I thought that to be a truly dedicated mom, I had to show the world that I’d given up every other part of me to give my whole self to my children. I thought it also meant I had to socialize with other parents to show that I was invested in their social/emotional growth.
I thought it meant shifting my entire social life, which I did subconsciously. By throwing myself into the world of mom groups and ‘mommy-and-me’ classes, I actually ended up feeling more alone than had I just stayed in my lane and done what worked for me and my family.
I don’t dislike any of the women I met in these groups. They were kind and supportive, but it was not what I needed as I navigated this season of life.
Getting Back to Myself and Reconnecting
It took about a year for me to realize that I was hitting a wall with the strategies I was using to feel included in the mom-community. I continually pushed through negative feelings, doing what I believed was going to pay off in the long run: I figured that if I made friends with these mothers, our children could do playgroups together, and it would make the days fly by, make the winters feel shorter (winters are the hardest season). After a year of this, I finally discovered what worked for me; for my family.
These are the top two ways I shifted my thinking and found peace, found my ‘groove’ as a mother.
First, I lowered the expectations I had of myself.
This meant that I had to let go of this idea that to be a ‘perfect mom’, I needed to be involved in every community program for mothers. Heck, I had to let go of the idea that there is even such a thing as the perfect mom.
I started caring less about attending events, and you know what? The world didn’t collapse! I was happy staying at home with my babies and staying in pajamas for an extra hour if that’s what felt right in the moment. Once I identified that my expectations of myself were holding me back, I started to make a conscious effort to let them go, and I feel more like myself after going through that process.

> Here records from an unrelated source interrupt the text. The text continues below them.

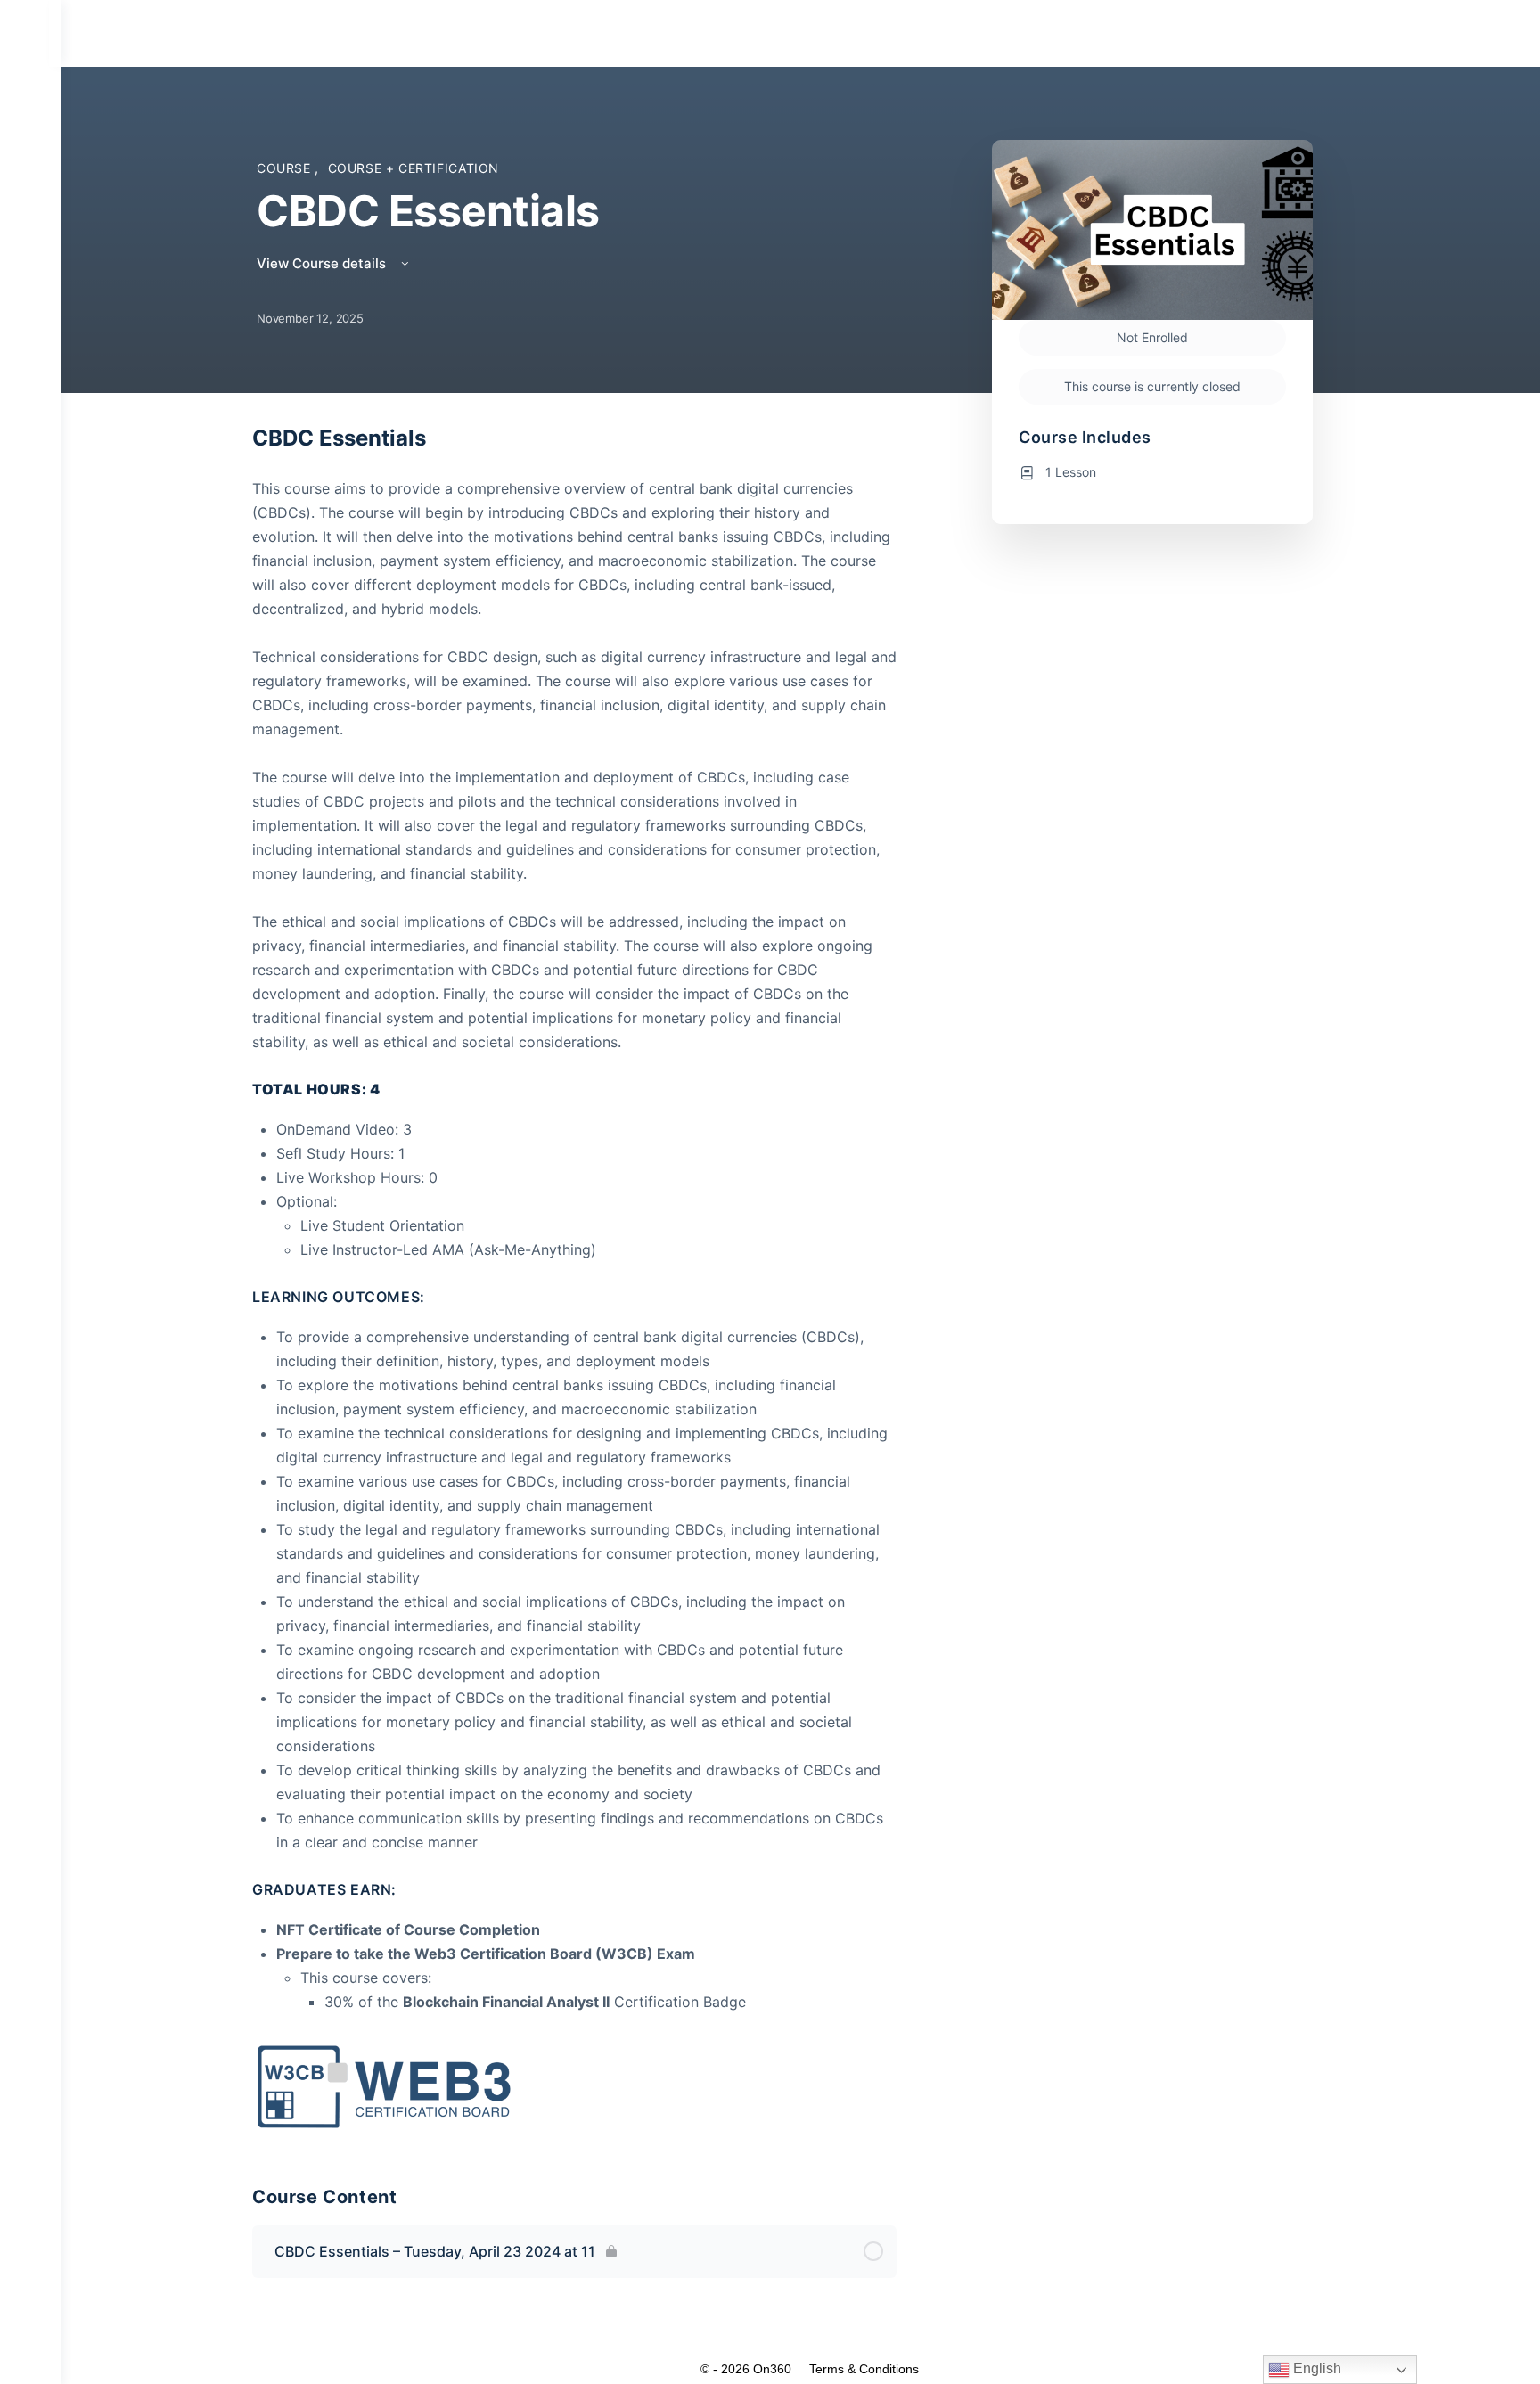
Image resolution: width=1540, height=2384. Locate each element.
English (1315, 2368)
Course (286, 168)
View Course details (323, 263)
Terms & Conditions (864, 2369)
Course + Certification (413, 168)
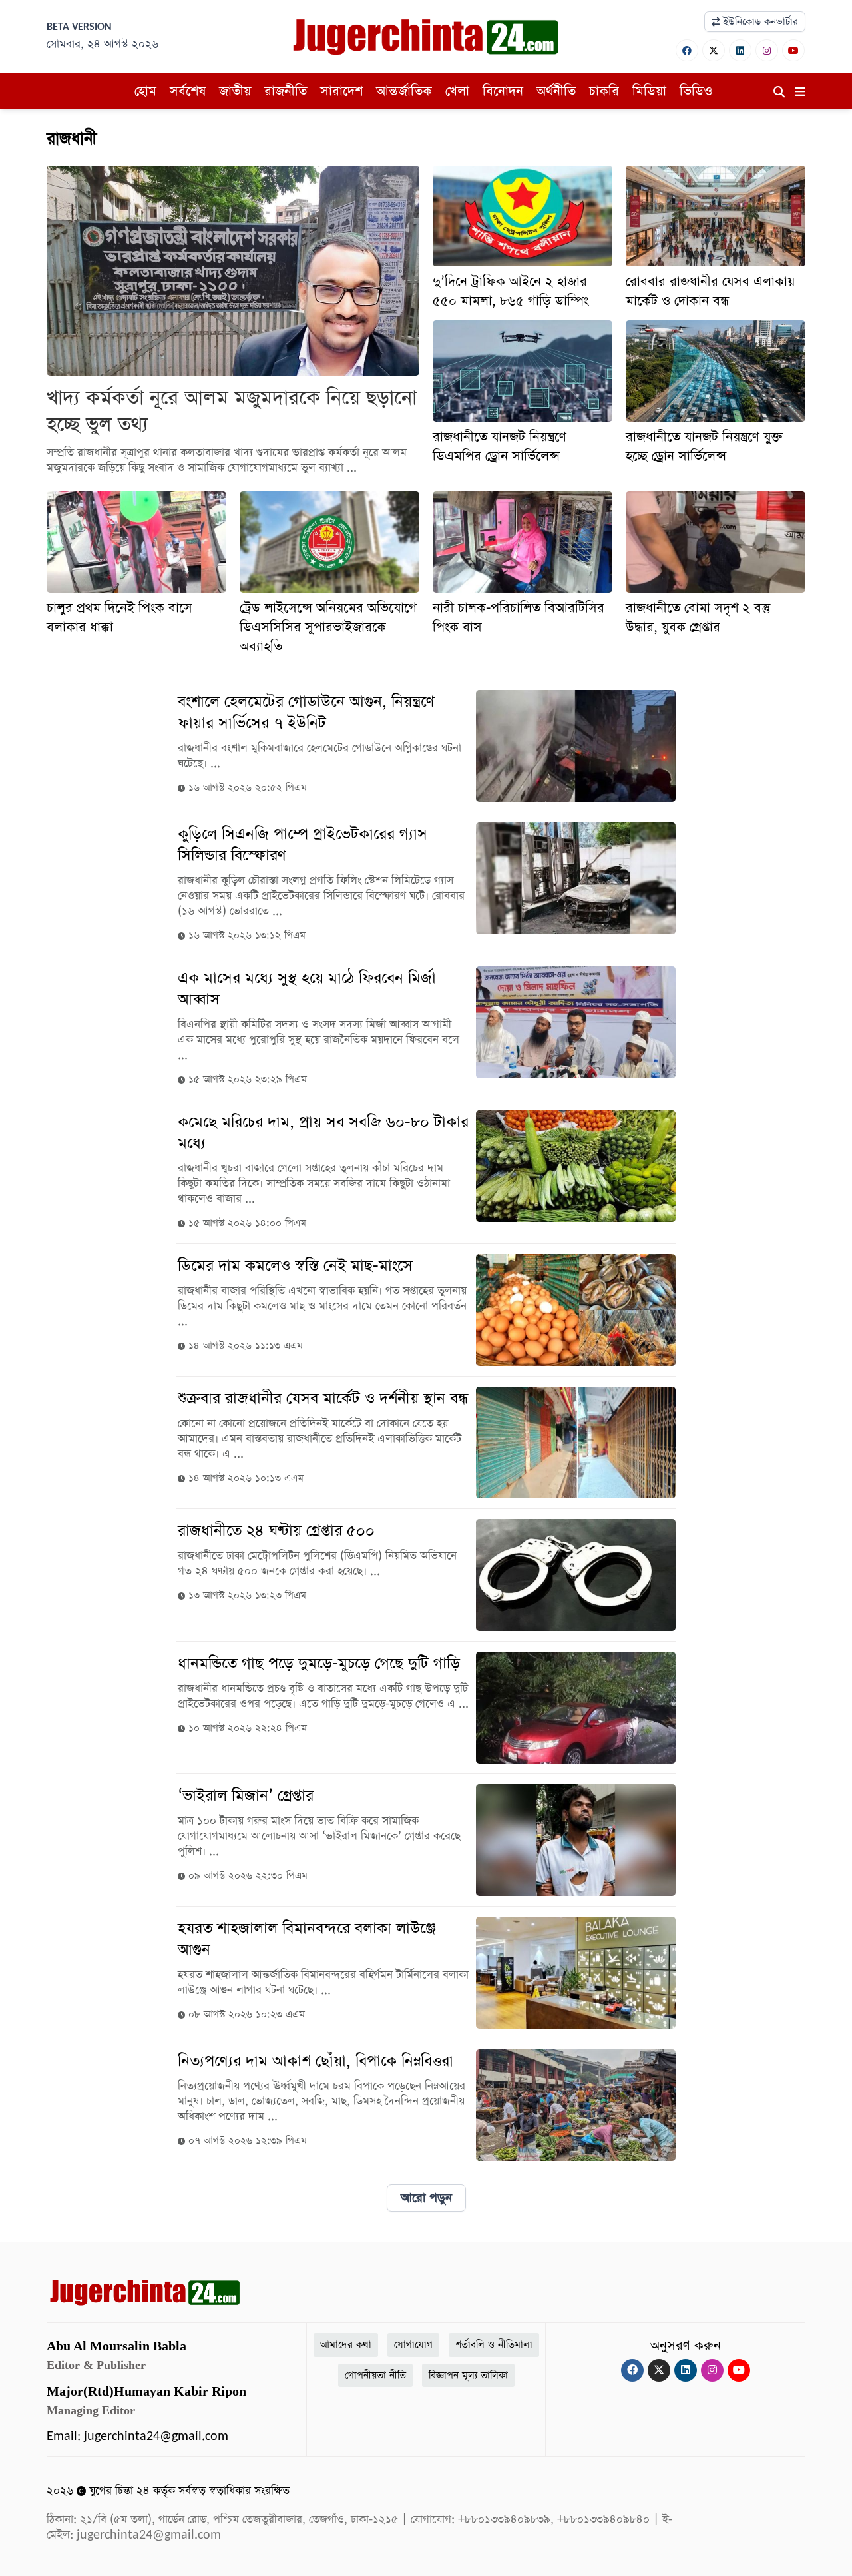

Next, I separated my social life from “mom life.”
While I still take my kids out to events and playdates, I don’t feel the need to be best friends with every mom I meet. I can decline an invitation because it would be more effort than it’s worth to attend such-and-such event. I am friendly, of course, and I do enjoy talking with other mothers, but we can be chatty without hanging out every single week simply because our kids are the same age.
Instead, I went back to making connections with the friends I had before the twins were born (well, they didn’t go anywhere, I just thought they had). Some of them even have children of their own now, which adds an additional layer of conversation, but it’s not necessary to have those conversations to have a good time. As a couple, my husband and I enjoy outings with other adults when we can manage to get someone to watch our kids (thank you, sisters), and I have found that separating my social life from the ‘mom life’ has made me feel more like myself. It has helped me step into my role as a mother because the other parts of my personality — specifically the part that enjoys socializing — is satiated.
It was important for me to reconnect with my inner-self to feel that I was being a good mother to my children.
If I continued to push to fit a mold of what I thought made a good mother before I had children, I was going to hit bottom. Well, I kind of did.
Being someone who I wasn’t made me completely disconnected socially.
But the social disconnect was really just a symptom that I was not connecting with myself in a meaningful way.
Once I shifted my perspective, I was able to come back to who I was and still be a good mother to my children.
What I’ve learned in this process is that it is possible to give 100 percent to your children and to and still be connected to who you truly are — who you were before they were born.
Sometimes, it feels like there’s the ‘you’ before kids and the ‘you’ after they’re born — but you were always there, you never lost that part of yourself. Sometimes all it takes is a conscious effort to reconnect with your inner being.